BERMUDA BECKONS
By: Dean Travis Clarke
Bermud a can be the answer to many anglers' dreams: It's an exotic location that lies a short, convenient flight from our East Coast; the natives speak English; lodging, food and beverage please the most demanding epicure; and the fishing offers world-record opportunities on a regular basis, all within minutes of a beautiful cosmopolitan city.
Few marinas exist in Bermuda. Most boats hang on moorings or dock behind private homes. Consequently, charters arrange to pick you up at a central location, most often selecting Albuoy's Point in this island nation's sophisticated capital of Hamilton. I say sophisticated because Bermuda serves as the hub for a great number of international banking, finance and insurance companies, and its capital embodies an exotic, cosmopolitan lifestyle. With strict immigration laws, Bermuda maintains an uncrowded population of about 58,000.
Offshore Fishing
Like the atolls of the South Pacific, Bermuda arose from a volcano. Millennia of weather and ocean have worn away most of the island until only a coral reef with a low, dry island at its center remains. Watching the sounder as you sail away from Bermuda reveals a defined edge where the island plateau drops off into the deep ocean.
Most offshore fishing takes place off the western end of the island where two banks, Challenger and Argos, at 12 and 30 miles offshore, offer up world-class wahoo, tuna and marlin. The banks rise out of the deep to about 30 fathoms.
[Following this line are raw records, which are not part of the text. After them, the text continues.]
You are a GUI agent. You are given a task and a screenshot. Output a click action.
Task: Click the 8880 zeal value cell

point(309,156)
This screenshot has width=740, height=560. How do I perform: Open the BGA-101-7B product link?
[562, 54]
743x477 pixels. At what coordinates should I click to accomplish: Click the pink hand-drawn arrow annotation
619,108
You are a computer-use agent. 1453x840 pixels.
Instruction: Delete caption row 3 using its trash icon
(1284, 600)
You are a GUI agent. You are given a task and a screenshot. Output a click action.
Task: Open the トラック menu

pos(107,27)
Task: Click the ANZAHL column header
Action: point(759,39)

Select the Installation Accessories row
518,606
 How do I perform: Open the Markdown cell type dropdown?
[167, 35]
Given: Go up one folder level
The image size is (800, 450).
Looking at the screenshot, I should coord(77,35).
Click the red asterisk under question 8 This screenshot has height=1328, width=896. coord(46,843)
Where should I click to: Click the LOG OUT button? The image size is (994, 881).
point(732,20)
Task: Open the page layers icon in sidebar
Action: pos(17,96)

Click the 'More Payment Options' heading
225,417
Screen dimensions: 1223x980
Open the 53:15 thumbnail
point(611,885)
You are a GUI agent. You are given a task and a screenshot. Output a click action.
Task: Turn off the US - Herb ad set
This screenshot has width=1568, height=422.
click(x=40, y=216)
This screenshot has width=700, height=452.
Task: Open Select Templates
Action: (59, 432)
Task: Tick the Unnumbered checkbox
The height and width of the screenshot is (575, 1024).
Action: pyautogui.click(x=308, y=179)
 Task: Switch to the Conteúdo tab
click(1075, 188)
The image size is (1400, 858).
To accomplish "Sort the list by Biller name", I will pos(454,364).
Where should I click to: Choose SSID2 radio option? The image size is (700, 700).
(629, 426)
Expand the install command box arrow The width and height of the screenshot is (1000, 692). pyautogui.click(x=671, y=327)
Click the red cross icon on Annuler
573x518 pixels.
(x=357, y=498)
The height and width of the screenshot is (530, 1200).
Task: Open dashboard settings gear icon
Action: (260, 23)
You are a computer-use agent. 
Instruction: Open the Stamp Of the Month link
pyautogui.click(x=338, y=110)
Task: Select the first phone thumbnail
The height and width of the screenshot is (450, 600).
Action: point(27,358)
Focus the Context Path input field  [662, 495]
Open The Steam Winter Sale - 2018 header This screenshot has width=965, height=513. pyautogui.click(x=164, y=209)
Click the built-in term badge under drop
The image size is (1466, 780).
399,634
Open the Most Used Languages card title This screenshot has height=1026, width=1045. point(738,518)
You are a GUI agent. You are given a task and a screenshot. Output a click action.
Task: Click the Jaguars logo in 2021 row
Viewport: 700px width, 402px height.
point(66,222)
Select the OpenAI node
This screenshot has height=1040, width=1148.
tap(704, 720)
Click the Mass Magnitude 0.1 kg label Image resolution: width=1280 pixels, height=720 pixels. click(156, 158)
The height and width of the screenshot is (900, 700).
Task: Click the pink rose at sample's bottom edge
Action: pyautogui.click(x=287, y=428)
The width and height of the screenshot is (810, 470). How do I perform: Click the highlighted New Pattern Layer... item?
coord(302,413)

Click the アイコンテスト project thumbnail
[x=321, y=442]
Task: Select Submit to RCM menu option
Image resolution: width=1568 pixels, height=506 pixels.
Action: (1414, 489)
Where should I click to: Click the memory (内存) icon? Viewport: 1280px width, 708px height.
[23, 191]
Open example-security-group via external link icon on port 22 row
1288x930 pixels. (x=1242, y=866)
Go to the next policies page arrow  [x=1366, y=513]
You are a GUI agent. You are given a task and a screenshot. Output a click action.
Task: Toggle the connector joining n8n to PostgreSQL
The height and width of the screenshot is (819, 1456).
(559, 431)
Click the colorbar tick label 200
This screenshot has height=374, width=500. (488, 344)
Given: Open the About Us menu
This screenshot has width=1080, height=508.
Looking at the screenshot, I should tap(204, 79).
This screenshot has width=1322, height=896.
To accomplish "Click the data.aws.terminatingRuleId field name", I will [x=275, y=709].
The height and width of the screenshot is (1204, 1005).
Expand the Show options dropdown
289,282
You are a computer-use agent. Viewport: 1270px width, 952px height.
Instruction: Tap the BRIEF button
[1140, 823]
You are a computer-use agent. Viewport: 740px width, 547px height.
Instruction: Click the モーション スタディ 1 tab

Though good fishing runs year-round, Bermudans consider the height of marlin season to be mid-June through September. During this same period, you'll find the hottest bite for big Allison tuna (150-plus pounds). The spring months of May and June bring fast and furious wahoo and white marlin action, though by the end of June, the whites have usually moved farther north. Winter fishing usually produces 10 to 20 large wahoo per day.
The boats we fished recently supplied 80- and 130-pound tackle when going for marlin -- a distinct signal of the size of blue marlin they battle.
All the harbors in Bermuda are terrifically well-protected, but that protection comes with a price: You need to spend time idling through serpentine channels to get in and out of mooring areas. Once in sight of open water, you still must run some ways to get to an adequate opening in the reef. So while the distance isn't far, the time it takes to get out to the offshore grounds is longer than you'd expect.
Day 1
Our first day's adventure found us aboard Capt. Cragin Curtis's lovely Ocean 48, Somethin' Hot, with his mate James Robinson and angler Claire Spearing.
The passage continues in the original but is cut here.